Throughout time and across space, the primary purpose of applying eyeliner has remained the same: to make the eyes appear larger or more attractive. Depending on the day, eyeliner wearers may be sultry or demure, rebellious or clean-cut, low-key or loud. Like ink itself, eyeliner helps us deliver messages to the world: we are confident, we express ourselves, we are our own creations. There’s an eyeliner style and a story for virtually every look. Some are even protecting themselves from evil spirits or honoring a god, while others may be treating their eyes for an infection or blocking the sun.
The art of eyeliner application can be painstakingly precise: experts employ the care and consideration a painter or a calligrapher might use on a blank canvas. The rules are many, though malleable, and the technique can take years to perfect. The applicator must move steadily, to ensure the pigment glides seamlessly onto the eyelid or waterline. Apply too thick a line to the lid, and you risk shrinking the eye; apply lines that bleed, and you may give your eyes an undesirable raccoon effect.
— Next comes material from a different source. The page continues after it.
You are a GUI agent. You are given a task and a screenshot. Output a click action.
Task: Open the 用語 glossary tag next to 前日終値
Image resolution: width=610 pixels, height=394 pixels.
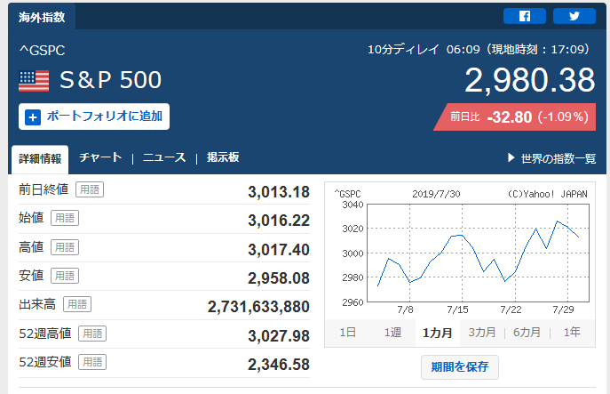point(90,189)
Different eye shapes can suit different styles—a black line on the lower waterline can make small eyes look smaller, whereas a single line along the upper lid may make them look bigger. Hinging on the angle of the upturn, wings can widen the eye—or, according to one TikToker, even reveal whether the wearer is a millennial or Gen Z. A small twitch of the hand may necessitate starting from scratch, a time thief that spares almost no one.
Applicators come in many forms, from fingers and bones to brushes and plastic rods. Some people use their pinkies to finetune their imperfect lines, while others use stencils, wipes, or cotton swabs. Color and consistency are important, too. Black eyeliner can be aging, while brown, green, or blue can be more flattering. (Princess Diana famously wore blue eyeliner, likely to echo the blue in her eyes.) Liquid, gel, and cream eyeliners are best used on lids, while pencils and powders work well on waterlines. And then there’s the shape and length of the lines; the choices are endless, as Instagrammers and TikTokers have made clear. Your eyeliner can even be “sharp enough to kill a man,” declares one popular meme—and cat-eye devotee Taylor Swift.
The effort pays off. Eyeliner, of course, can make a person appear significantly more attractive, and attractiveness, or “pretty privilege,” is meaningfully associated with a disturbingly wide range of positive social and economic outcomes (though often a woman would have to be “conventionally” attractive to benefit from this privilege). Women, especially women of color, are held to high and specific standards when it comes to their appearance at work.
In the office, women who wear the right kind of makeup— not too heavy, not too light—are seen as more competent and effective leaders; a pronounced wing may be looked at less favorably than tightlining. When worn well, eyeliner can give the illusion of doe eyes, implying youth. And those with “baby faces” are thought to fare better in life as they’re perceived to be more honest, trustworthy, or charismatic than others.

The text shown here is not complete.